The Trial Court failed to address the foregoing hearsay problem, which is a significant one, as it was in Zajac, wherein this Court unequivocally stated,
`[t]he Hearsay Rule is not a technical rule of evidence but a basic, vital and fundamental rule of law which ought to be followed by administrative agencies at those points in their hearings when facts crucial to the issue are sought to be placed upon the record.' ... Accordingly, interpreting an identical rule applicable to Commonwealth agency adjudications, this Court has held:
(1) Hearsay evidence, properly objected to, is not competent evidence to support a finding [in an administrative hearing].... (2) Hearsay evidence, admitted without objection, will be given its natural probative effect and may support a finding of the [hearing officer], if it is corroborated by any competent evidence in the record, but a finding of fact based solely on hearsay will not stand.
*108 Zajac, 626 A.2d at 1275, (quoting Bleilevens v.
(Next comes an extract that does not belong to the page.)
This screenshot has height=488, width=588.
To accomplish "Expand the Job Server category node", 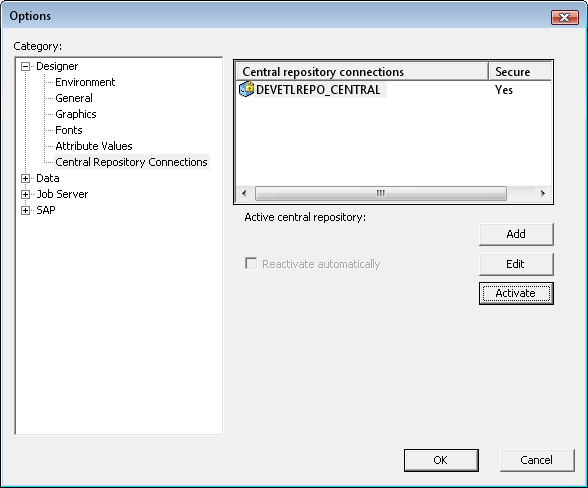I will tap(25, 194).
Pennsylvania Civil Service Commission, 11 Pa.Cmwlth. 1, 312 A.2d 109, 111 (1973), and Walker v. Unemployment Compensation Board of Review, 27 Pa. Cmwlth. 522, 367 A.2d 366, 369-70 (1976) (citations omitted)). In the present matter, the written statements that Broughton attempted to submit were unarguably hearsay and did not qualify as any exception to the hearsay rule. Moreover, Broughton did not present any competent evidence to corroborate the alleged written statements of the Housing Authority employees. Therefore, Broughton's detrimental reliance argument rests solely upon her own allegations and those of her co-workers, all of which are unsupported by any objective, independent evidence.
Accordingly, based upon the foregoing discussion, the Trial Court's order is reversed.

ORDER
AND NOW, this 30th day of June 2000, the May 3, 1999 order of the Court of Common Pleas of Allegheny County in the above-captioned matter is hereby reversed.